Example: Given this table, design some query to yield the subsequent table.
id | start time | end time |
---|---|---|
0 | 2022-06-10 12:44:55 | 2022-06-10 12:46:55 |
1 | 2022-06-10 12:47:55 | 2022-06-10 12:48:55 |
2 | 2022-06-10 12:49:00 | 2022-06-10 12:50:00 |
0 | 2022-06-10 12:45:55 | 2022-06-10 12:48:55 |
Id's with timestamp overlaps |
---|
0 |
CodePudding user response:
With SRC AS (
SELECT 0 id, '2022-06-10 12:44:55' start_time, '2022-06-10 12:46:55' end_time FROM DUAL UNION ALL
SELECT 1, '2022-06-10 12:47:55', '2022-06-10 12:48:55' FROM DUAL UNION ALL
SELECT 2, '2022-06-10 12:49:00', '2022-06-10 12:50:00' FROM DUAL UNION ALL
SELECT 0, '2022-06-10 12:45:55', '2022-06-10 12:48:55' FROM DUAL )
SELECT distinct A.id
FROM SRC A
CROSS JOIN SRC B
on (B.start_time between A.start_time and A.end_time
OR B.end_time between A.start_time and A.end_time)
AND (A.start_time <> B.start_Time
OR B.end_time <> B.end_time)
AND A.id = B.id
Giving us:
-----
| Aid |
-----
| 0 |
-----
CodePudding user response:
There are multiple ways of doing this, but the basic idea would be something like:
WITH mytable AS
(
SELECT row_number() OVER () rid, id, starttime, endtime
FROM myrealtable
)
SELECT distinct id
FROM mytable mt1
WHERE exists
(SELECT *
FROM mytable mt2
WHERE mt2.id = mt1.id
AND mt2.starttime >= mt1.starttime and mt2.starttime < mt1.endtime)
OR exists
(SELECT *
FROM mytable mt2
WHERE mt2.id = mt1.id
AND mt2.endtime > mt1.starttime and mt2.endtime <= mt1.endtime)
Or:
WITH mytable AS
(
SELECT row_number() OVER () rid, id, starttime, endtime
FROM myrealtable
)
SELECT distinct mt1.id
FROM mytable mt1 INNER JOIN mytable mt2
ON mt2.id = mt1.id and mt2.rid <> mt1.rid
WHERE (mt2.starttime >= mt1.starttime and mt2.starttime < mt1.endtime)
OR (mt2.endtime > mt1.starttime and mt2.endtime <= mt1.endtime)
The CTE is just to get a unique id (rid
) from row_number
to ensure we don't match the row with itself. You might have an alternate way of doing this (e.g. maybe you know all the columns can't be the same).
If you want to handle the times inclusively, you could use BETWEEN
to make the conditions a little simpler, but I assume 10:00-11:00 and 11:00-11:30 should not be considered overlaps.

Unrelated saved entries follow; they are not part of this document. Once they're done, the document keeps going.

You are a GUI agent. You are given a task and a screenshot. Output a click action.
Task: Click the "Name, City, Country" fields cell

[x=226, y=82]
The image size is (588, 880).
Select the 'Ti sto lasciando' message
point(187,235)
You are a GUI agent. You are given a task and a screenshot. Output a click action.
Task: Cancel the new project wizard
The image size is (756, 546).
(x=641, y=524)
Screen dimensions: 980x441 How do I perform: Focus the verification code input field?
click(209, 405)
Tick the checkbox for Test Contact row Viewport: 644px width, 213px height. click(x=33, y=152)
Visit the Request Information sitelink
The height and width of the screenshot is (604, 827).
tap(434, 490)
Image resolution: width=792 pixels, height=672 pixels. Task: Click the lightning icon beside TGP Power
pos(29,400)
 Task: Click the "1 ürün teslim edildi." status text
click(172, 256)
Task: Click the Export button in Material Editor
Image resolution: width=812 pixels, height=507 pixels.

I listed two different ways since I think the first method (with EXISTS
) is very human-readable and easy to understand what it's doing. The second method (with a JOIN
) is probably better (shorter and might end up optimized better) and should make sense if you understand the first example.